WRITTEN INSTRUCTION — Lay out the data as a Markdown table with the columns Row and Line, starting at the beginning of the data and ending at the line that contains "tap(36, 398)". Number each line, skip blank lines, and leave the pictures out.

MATERIAL FOR THIS EXERCISE —
■ ■ ■ ■
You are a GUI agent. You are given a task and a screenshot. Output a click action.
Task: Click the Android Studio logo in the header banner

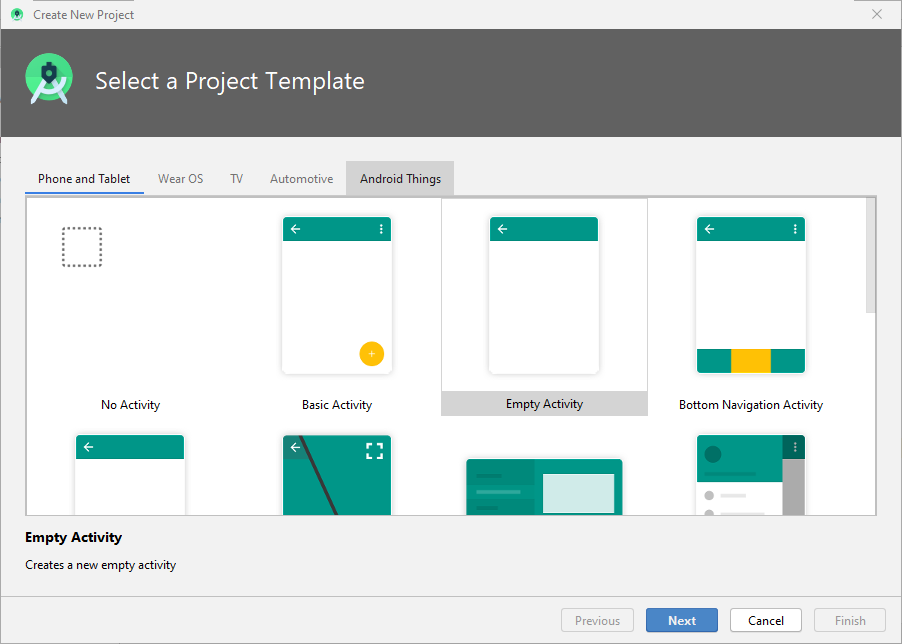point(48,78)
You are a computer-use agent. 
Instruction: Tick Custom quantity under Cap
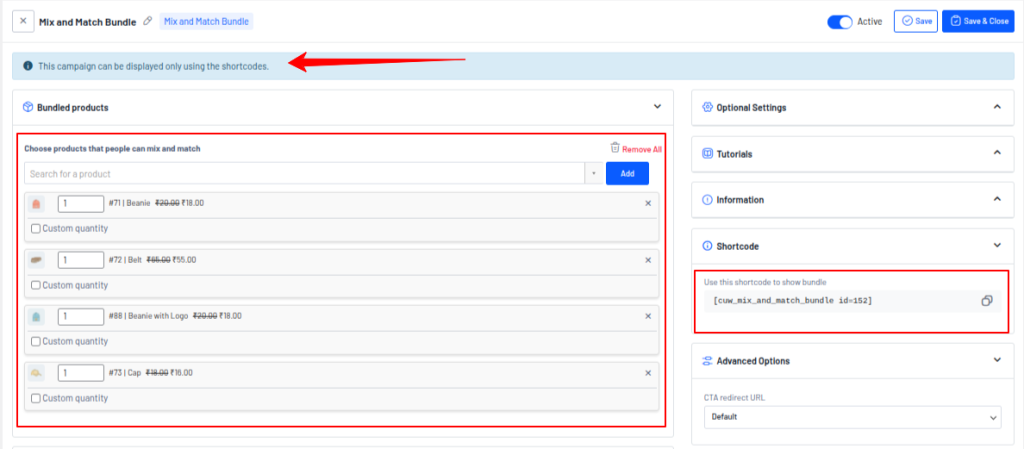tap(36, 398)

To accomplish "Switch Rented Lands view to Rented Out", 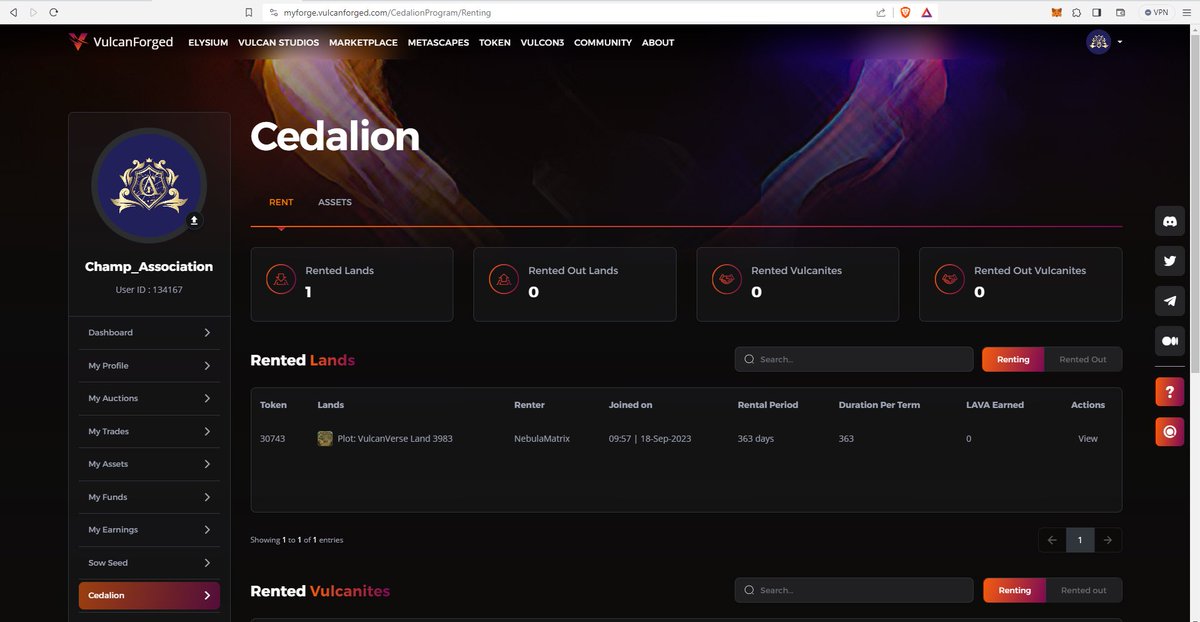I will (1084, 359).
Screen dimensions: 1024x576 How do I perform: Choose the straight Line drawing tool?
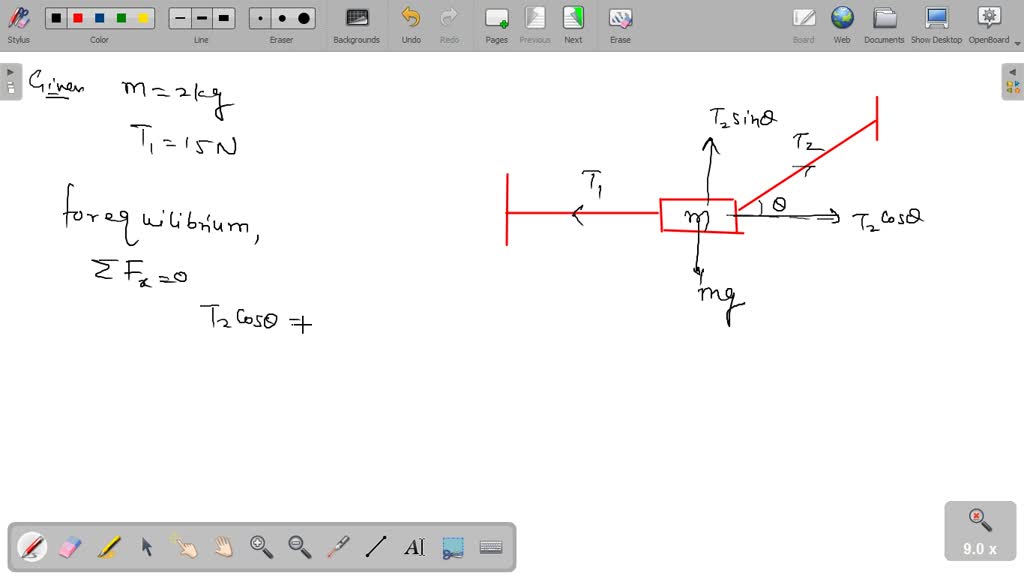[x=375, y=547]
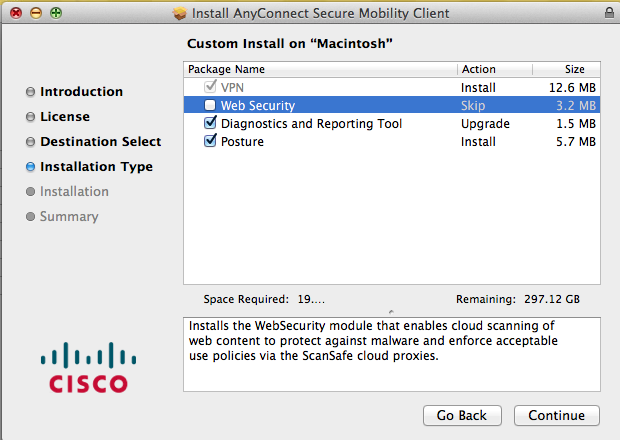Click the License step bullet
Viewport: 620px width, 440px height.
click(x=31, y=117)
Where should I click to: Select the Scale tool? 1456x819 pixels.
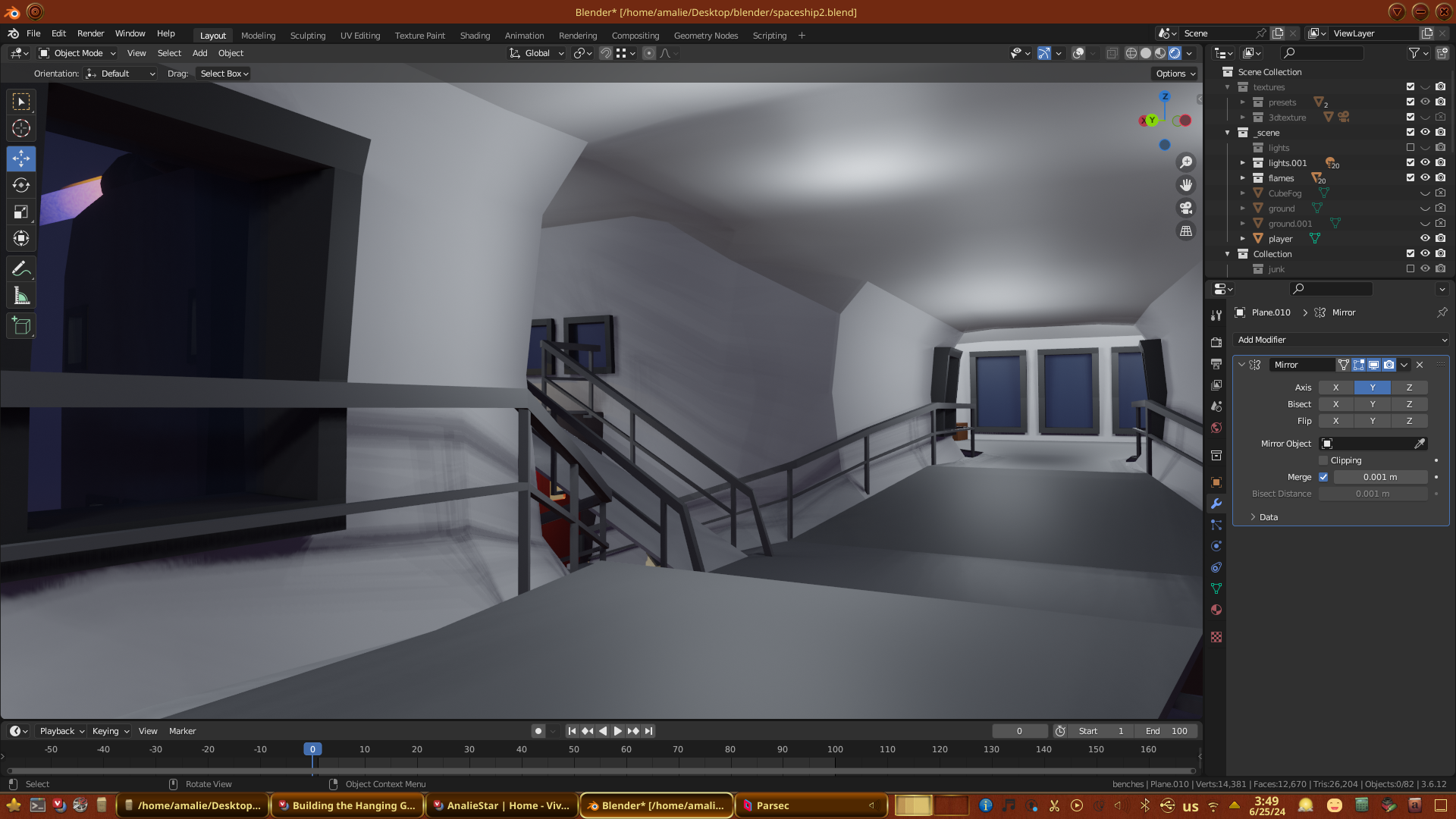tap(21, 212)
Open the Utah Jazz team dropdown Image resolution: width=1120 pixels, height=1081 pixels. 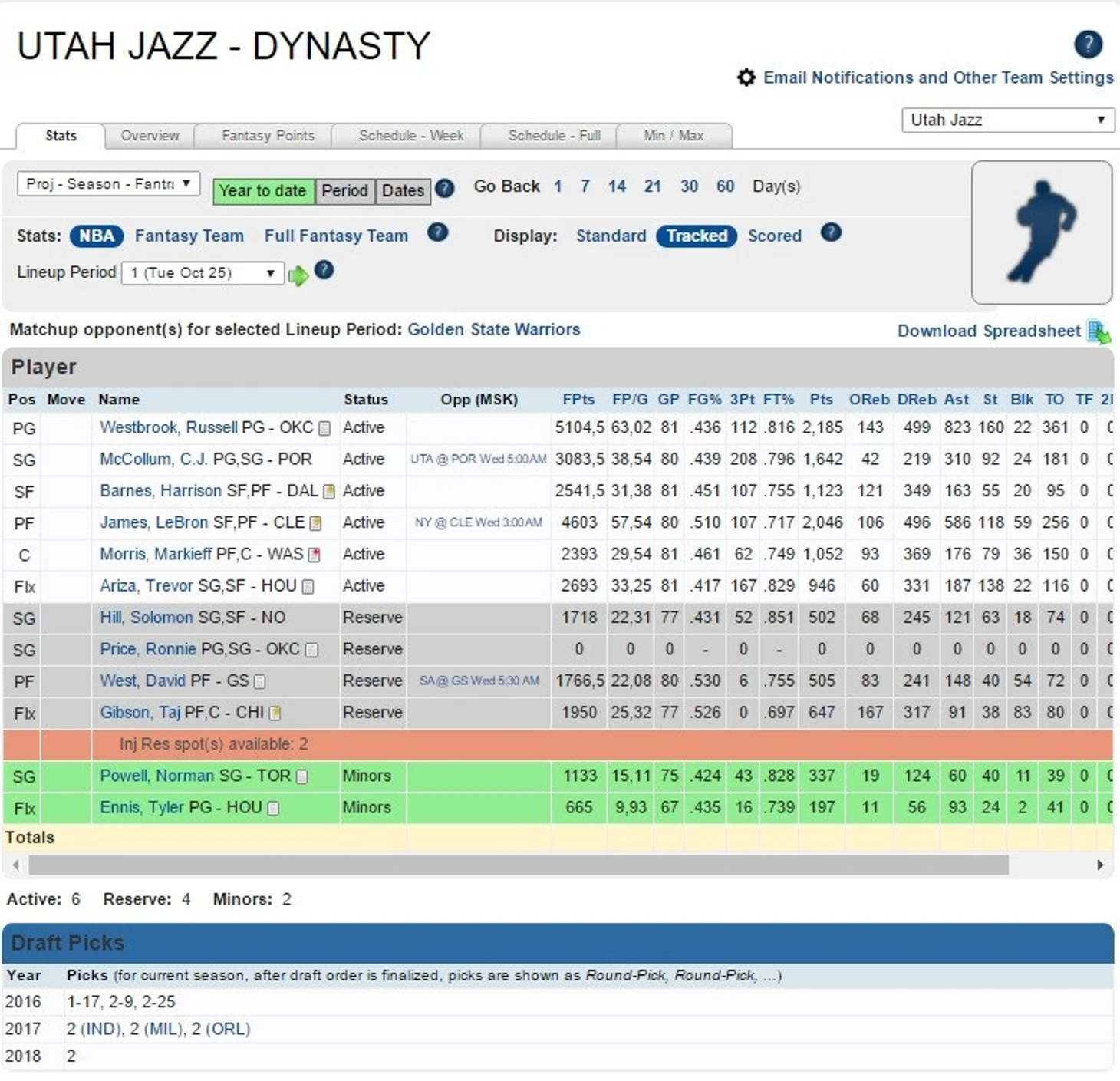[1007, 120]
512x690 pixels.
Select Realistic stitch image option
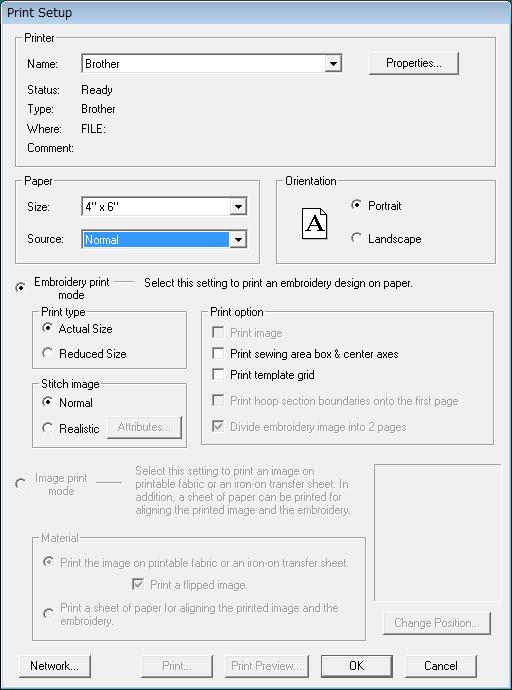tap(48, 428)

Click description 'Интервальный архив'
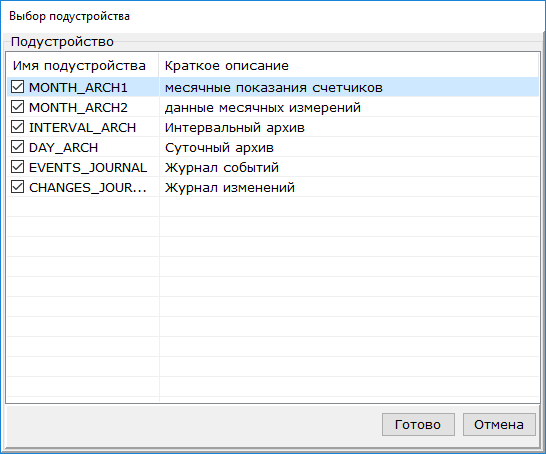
■ ■ ■ ■
EXERCISE ANSWER —
| Row | Line |
|---|---|
| 1 | You are a GUI agent. You are given a task and a screenshot. Output a click action. |
| 2 | Task: Click the Android Studio logo in the header banner |
| 3 | point(48,78) |
| 4 | You are a computer-use agent.  |
| 5 | Instruction: Tick Custom quantity under Cap |
| 6 | tap(36, 398) |